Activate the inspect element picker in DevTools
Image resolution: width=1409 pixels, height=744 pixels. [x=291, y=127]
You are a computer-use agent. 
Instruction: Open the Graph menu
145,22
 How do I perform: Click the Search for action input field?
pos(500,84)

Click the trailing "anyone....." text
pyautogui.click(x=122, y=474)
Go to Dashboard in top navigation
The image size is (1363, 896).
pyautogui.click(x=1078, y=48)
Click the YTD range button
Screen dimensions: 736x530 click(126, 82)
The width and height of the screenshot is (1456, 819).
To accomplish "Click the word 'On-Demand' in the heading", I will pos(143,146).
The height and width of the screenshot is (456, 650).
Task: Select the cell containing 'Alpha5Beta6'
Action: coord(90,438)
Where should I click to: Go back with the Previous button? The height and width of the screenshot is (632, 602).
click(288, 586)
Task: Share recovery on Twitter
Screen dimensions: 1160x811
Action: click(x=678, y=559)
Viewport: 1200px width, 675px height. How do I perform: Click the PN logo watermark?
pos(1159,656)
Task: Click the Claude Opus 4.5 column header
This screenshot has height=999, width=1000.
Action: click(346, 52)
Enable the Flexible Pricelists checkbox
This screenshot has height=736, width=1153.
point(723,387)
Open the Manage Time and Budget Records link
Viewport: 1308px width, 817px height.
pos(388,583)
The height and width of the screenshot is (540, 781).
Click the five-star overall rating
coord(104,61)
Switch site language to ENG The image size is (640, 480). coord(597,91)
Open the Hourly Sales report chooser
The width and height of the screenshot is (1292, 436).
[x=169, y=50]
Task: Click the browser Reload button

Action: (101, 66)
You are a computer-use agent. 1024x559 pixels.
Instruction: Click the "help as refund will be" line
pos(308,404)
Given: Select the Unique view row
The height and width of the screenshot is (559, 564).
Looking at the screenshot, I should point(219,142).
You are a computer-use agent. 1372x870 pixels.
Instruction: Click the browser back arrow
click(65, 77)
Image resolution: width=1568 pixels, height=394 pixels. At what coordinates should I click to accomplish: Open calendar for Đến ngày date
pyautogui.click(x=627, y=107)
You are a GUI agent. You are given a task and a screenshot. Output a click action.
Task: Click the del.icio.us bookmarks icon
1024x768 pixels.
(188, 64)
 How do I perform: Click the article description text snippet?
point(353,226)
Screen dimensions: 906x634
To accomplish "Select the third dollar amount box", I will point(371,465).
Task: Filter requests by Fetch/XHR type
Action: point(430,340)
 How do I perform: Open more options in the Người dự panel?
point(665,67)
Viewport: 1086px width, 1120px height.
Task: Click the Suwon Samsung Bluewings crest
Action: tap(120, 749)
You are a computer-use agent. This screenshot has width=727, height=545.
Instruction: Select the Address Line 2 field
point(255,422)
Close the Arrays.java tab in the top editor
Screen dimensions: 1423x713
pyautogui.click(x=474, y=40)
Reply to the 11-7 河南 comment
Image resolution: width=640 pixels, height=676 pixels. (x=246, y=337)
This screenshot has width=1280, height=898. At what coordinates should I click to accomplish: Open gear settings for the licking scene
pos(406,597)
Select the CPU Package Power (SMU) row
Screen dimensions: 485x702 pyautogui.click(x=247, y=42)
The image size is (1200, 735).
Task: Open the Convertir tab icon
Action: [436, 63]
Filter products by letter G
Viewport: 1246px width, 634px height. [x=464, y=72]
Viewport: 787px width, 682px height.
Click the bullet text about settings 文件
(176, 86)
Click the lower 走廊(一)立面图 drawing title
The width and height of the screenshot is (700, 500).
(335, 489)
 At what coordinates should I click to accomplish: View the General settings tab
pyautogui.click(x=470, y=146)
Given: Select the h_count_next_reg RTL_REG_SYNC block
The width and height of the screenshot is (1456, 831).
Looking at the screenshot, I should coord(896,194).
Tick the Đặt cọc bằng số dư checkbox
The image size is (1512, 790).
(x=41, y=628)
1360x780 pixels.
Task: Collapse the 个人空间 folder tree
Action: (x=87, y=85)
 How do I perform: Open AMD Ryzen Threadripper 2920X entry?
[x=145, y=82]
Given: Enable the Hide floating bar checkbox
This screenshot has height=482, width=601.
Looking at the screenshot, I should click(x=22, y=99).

# Written exercise
Copy the rows above verbatim, starting at their very first line and stopping after the line that contains "Action: click(x=678, y=559)", with that line included.

# Task output
Activate the inspect element picker in DevTools
Image resolution: width=1409 pixels, height=744 pixels. [x=291, y=127]
You are a computer-use agent. 
Instruction: Open the Graph menu
145,22
 How do I perform: Click the Search for action input field?
pos(500,84)

Click the trailing "anyone....." text
pyautogui.click(x=122, y=474)
Go to Dashboard in top navigation
The image size is (1363, 896).
pyautogui.click(x=1078, y=48)
Click the YTD range button
Screen dimensions: 736x530 click(126, 82)
The width and height of the screenshot is (1456, 819).
To accomplish "Click the word 'On-Demand' in the heading", I will pos(143,146).
The height and width of the screenshot is (456, 650).
Task: Select the cell containing 'Alpha5Beta6'
Action: coord(90,438)
Where should I click to: Go back with the Previous button? The height and width of the screenshot is (632, 602).
click(288, 586)
Task: Share recovery on Twitter
Screen dimensions: 1160x811
Action: click(x=678, y=559)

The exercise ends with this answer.